• [PAGE]
Seven COP30 takeaways for business
We Mean Business Coalition
What did COP30 mean for business? Overall, the conference represented a missed opportunity – failing to reflect the pace of change in the real economy and exposing a climate architecture that, whilst vital, is struggling to deliver what is needed. Our CEO María Mendiluce said at the time: “While there is recognition of the urgency and gap in ambition, the signal of how countries will collectively respond to that remains weaker than what markets and technology demand.”
Yet from the emergence of a ‘coalition of the willing’ on fossil fuel roadmaps to the recognition of the importance of ambitious business voices, there is much to build on. Read on for key takeaways.
Fossil fuel roadmap momentum continues
During COP30, over eighty countries representing more than one-third of fossil fuel imports supported the roadmap on the transition away from fossil fuels proposed by the Brazilian Presidency. The Coalition welcomed this signal that governments were exploring a clearer pathway to build on the progress made at COP28 to transition away from fossil fuels – and the potential of a roadmap to support planning and investment.
A roadmap can be a meaningful tool to build momentum on clean electrification and renewable energy and support greater energy resilience, in particular if it is anchored in key measures that can unlock progress – realigning incentives, ending inefficient fossil fuel subsidies and backing electrification, grids and storage at scale.
Underscoring the value of a roadmap to accelerate implementation, including on the transition away from fossil fuels, over 150 real economy voices – including businesses such as EDF, H&M Group, Ingka Group (IKEA), Unilever and Volvo Cars, investors, subnational governments and other groups representing real-world implementation – supported the call for a roadmap, by signing a letter organized by the Coalition at a critical moment in the policy negotiation.
The emergence of what we might call a ‘coalition of the willing’ among countries and real-economy players is a significant result.
The roadmap was not included in the final agreed text of the negotiations; however, the Brazil Presidency announced in the final plenary that it would lead the development of roadmaps on fossil fuels and deforestation, working closely withColombia and the Netherlands announcing a conference next April, on transitioning away from fossil fuels. This initiative can provide the political leadership necessary to build on the momentum around the issue leading up to COP31.
The real economy was the story
The speed of transition in the real economy is clear. According to the IEA’s World Energy Outlook 2025, by 2030 renewables are expected to become the largest source of electricity worldwide, supplying nearly 45% of global generation.

• [RECORDED INFORMATION]
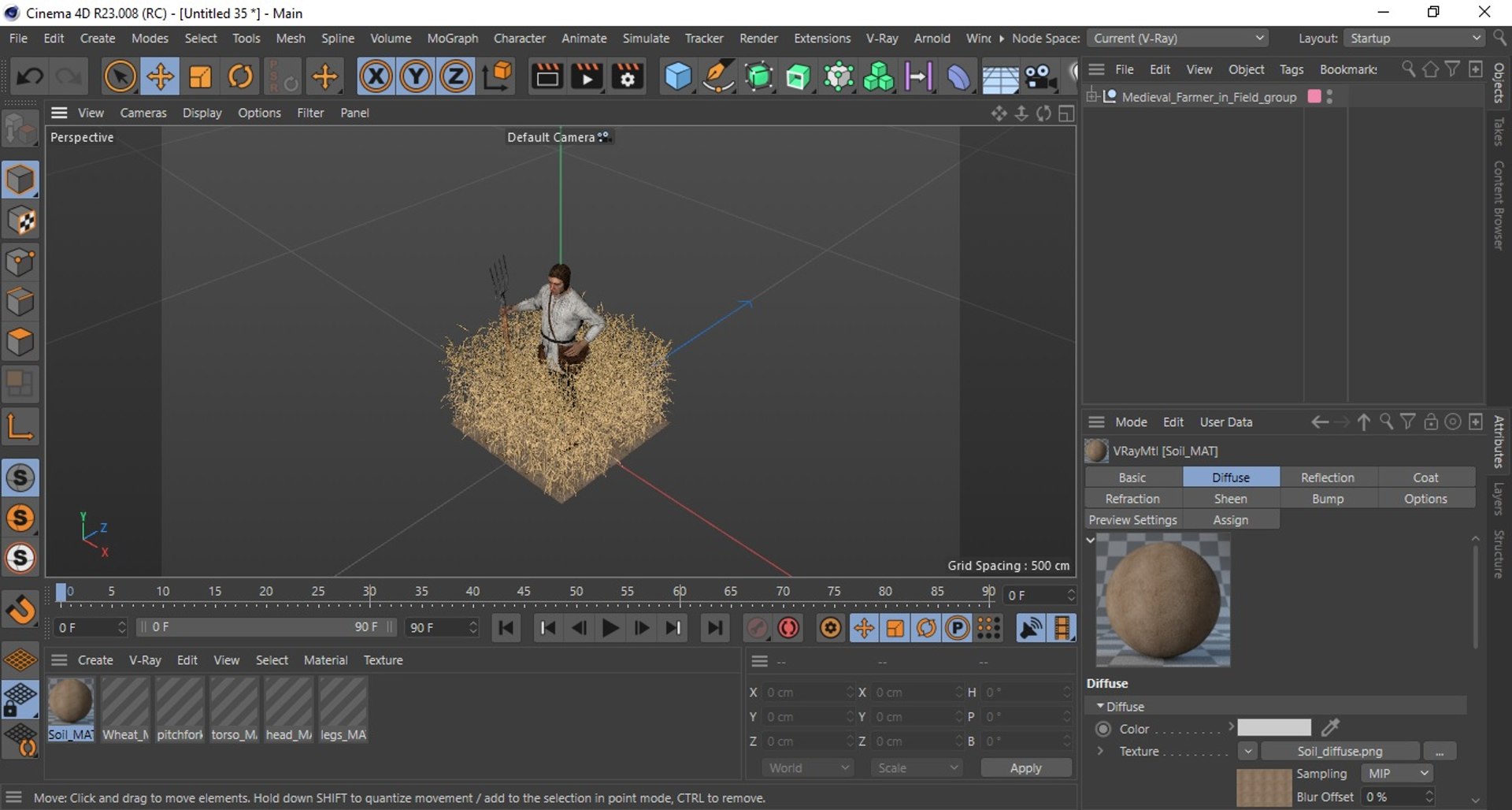Select the Scale tool

(200, 77)
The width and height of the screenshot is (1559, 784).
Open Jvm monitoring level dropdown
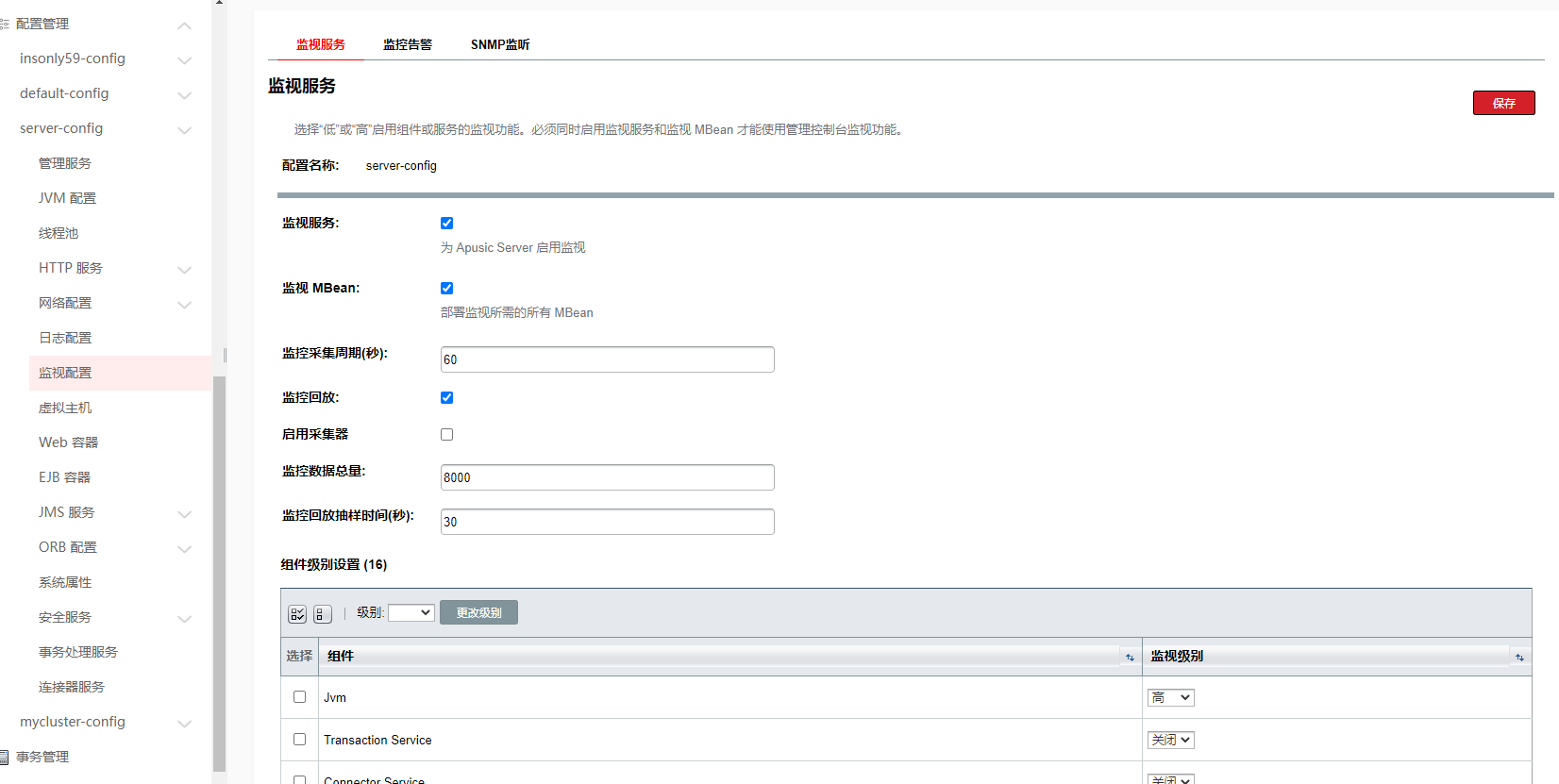click(1170, 698)
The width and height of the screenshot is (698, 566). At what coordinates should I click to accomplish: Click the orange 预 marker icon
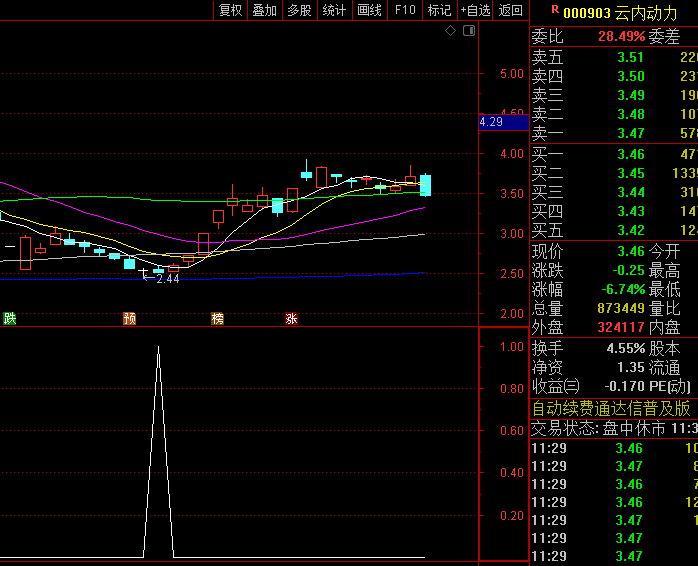click(x=129, y=319)
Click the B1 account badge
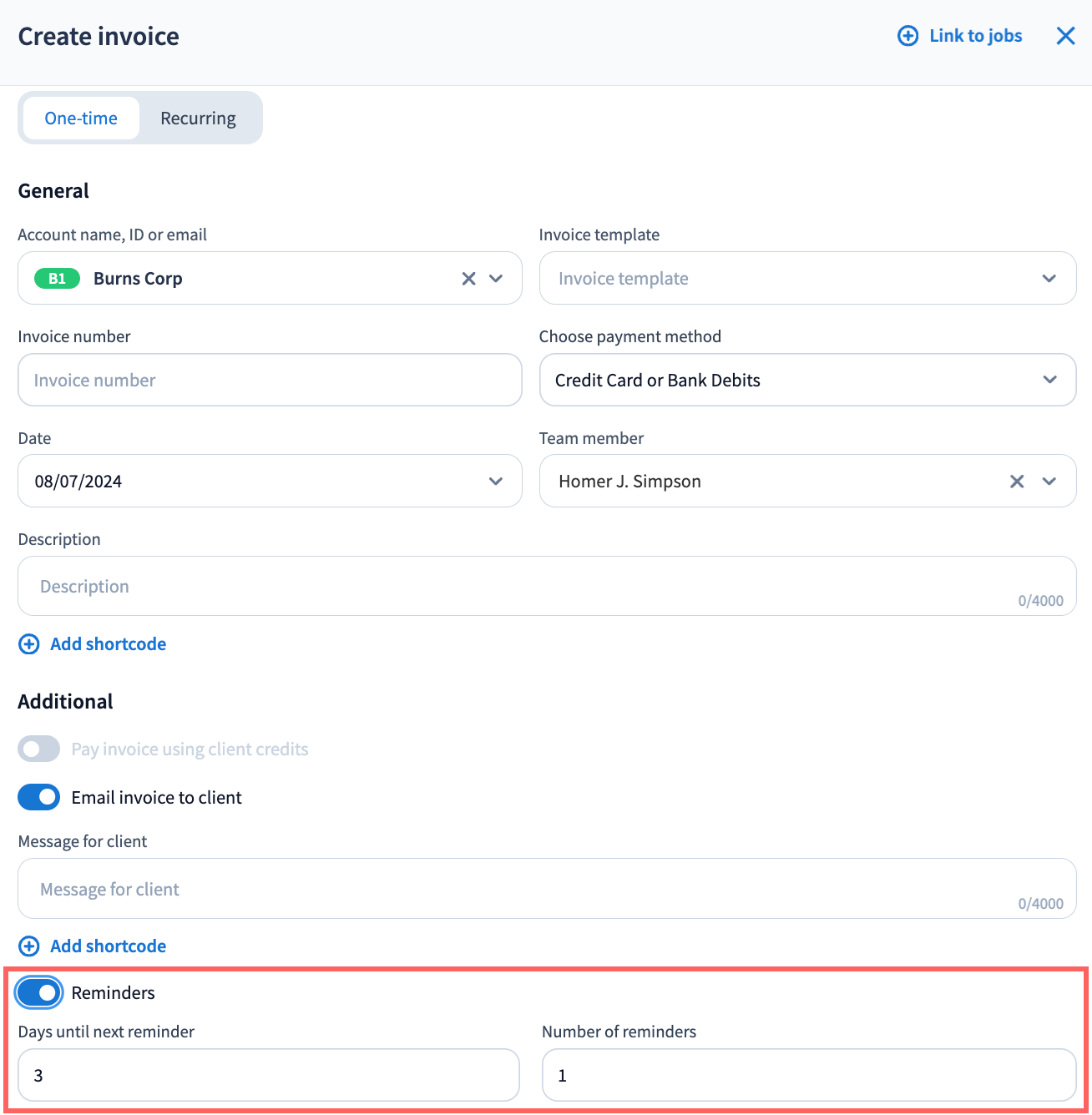This screenshot has width=1092, height=1115. point(57,279)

• [PROBLEM SET]
1 – Duplicate the passage of the COP30 article that opens with the words containing "A roadmap can" and closes with "storage at scale.".
2 – Format the listing, from the line containing "The width and height of the screenshot is (698, 566)." through the end of the listing, as a JSON list of strings with one string per line. Leave out blank lines and the pictures.
The COP30 article has no connection to the listing.

• [EXERCISE RESPONSES]
1 –
A roadmap can be a meaningful tool to build momentum on clean electrification and renewable energy and support greater energy resilience, in particular if it is anchored in key measures that can unlock progress – realigning incentives, ending inefficient fossil fuel subsidies and backing electrification, grids and storage at scale.

2 –
[
  "The width and height of the screenshot is (698, 566). At what coordinates should I click to accomplish: Click the orange 预 marker icon",
  "click(x=129, y=319)",
  "Click the B1 account badge",
  "This screenshot has width=1092, height=1115. point(57,279)"
]